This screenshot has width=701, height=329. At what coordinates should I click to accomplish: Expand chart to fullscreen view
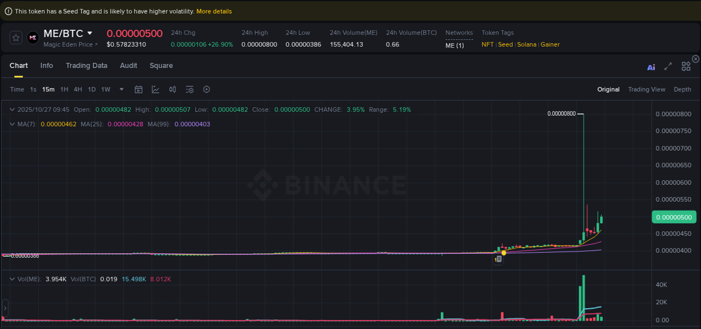click(668, 66)
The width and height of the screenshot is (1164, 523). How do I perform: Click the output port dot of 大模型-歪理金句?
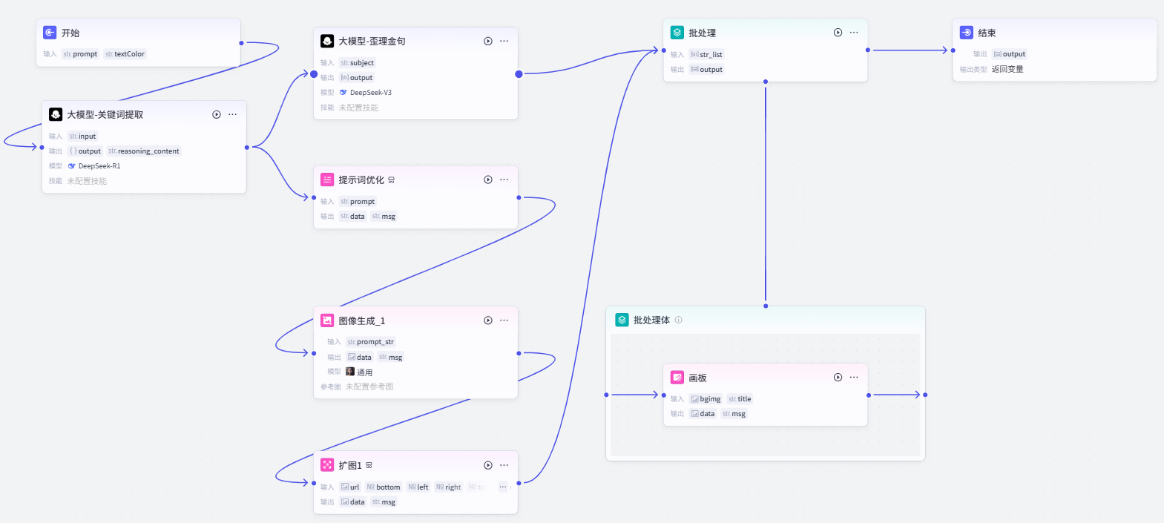click(519, 74)
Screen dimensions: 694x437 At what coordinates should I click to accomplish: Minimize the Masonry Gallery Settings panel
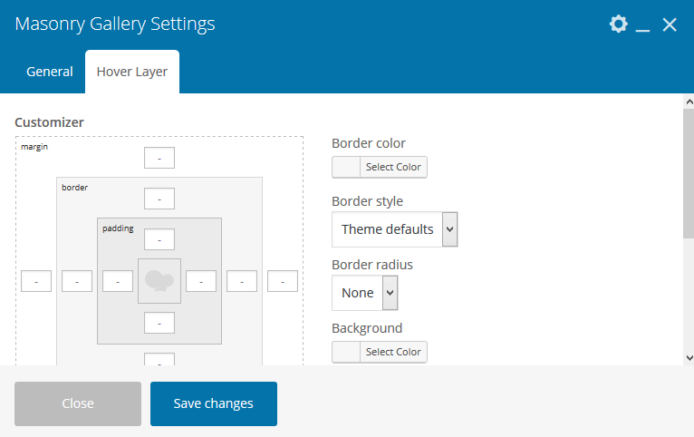point(643,25)

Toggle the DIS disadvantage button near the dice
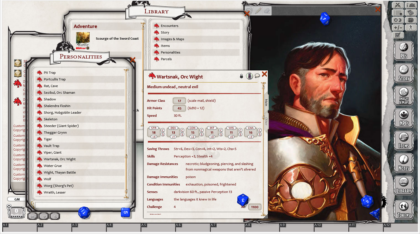pos(32,216)
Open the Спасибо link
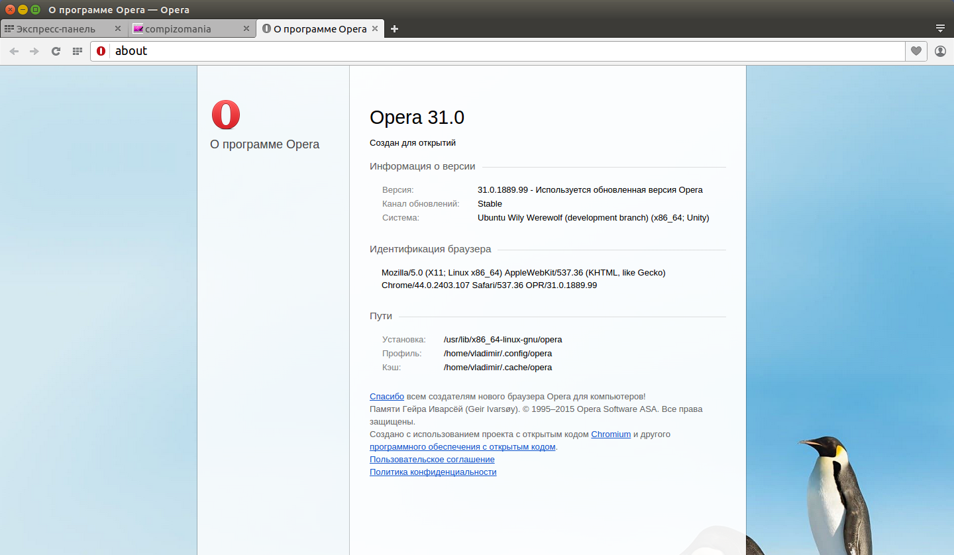The width and height of the screenshot is (954, 555). 386,396
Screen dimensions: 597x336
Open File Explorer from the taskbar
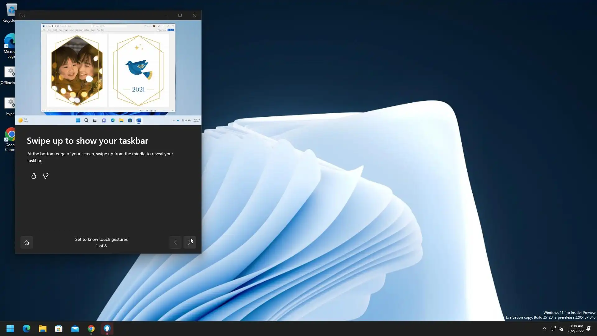pyautogui.click(x=43, y=329)
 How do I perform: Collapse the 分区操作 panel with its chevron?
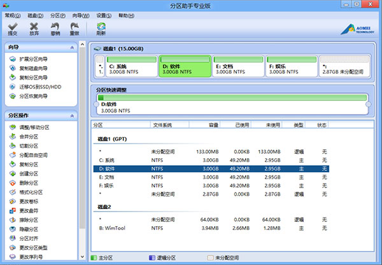click(x=72, y=116)
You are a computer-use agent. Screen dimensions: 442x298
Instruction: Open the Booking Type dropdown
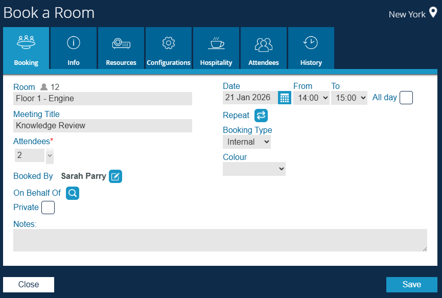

Written request »
Present every line of the records above as a Markdown table with the columns Row and Line, numbering the rows in order and skipping blank lines. Leave the pictures out.

Final answer »
| Row | Line |
|---|---|
| 1 | This screenshot has width=701, height=329. At what coordinates should I click to accomplish: Expand chart to fullscreen view |
| 2 | click(668, 66) |
| 3 | The width and height of the screenshot is (1164, 523). How do I perform: Click the output port dot of 大模型-歪理金句? |
| 4 | click(519, 74) |
| 5 | Screen dimensions: 694x437 At what coordinates should I click to accomplish: Minimize the Masonry Gallery Settings panel |
| 6 | point(643,25) |
| 7 | Toggle the DIS disadvantage button near the dice |
| 8 | pos(32,216) |
| 9 | Open the Спасибо link |
| 10 | The width and height of the screenshot is (954, 555). 386,396 |
| 11 | Screen dimensions: 597x336 |
| 12 | Open File Explorer from the taskbar |
| 13 | pyautogui.click(x=43, y=329) |
| 14 |  How do I perform: Collapse the 分区操作 panel with its chevron? |
| 15 | click(x=72, y=116) |
| 16 | You are a computer-use agent. Screen dimensions: 442x298 |
| 17 | Instruction: Open the Booking Type dropdown |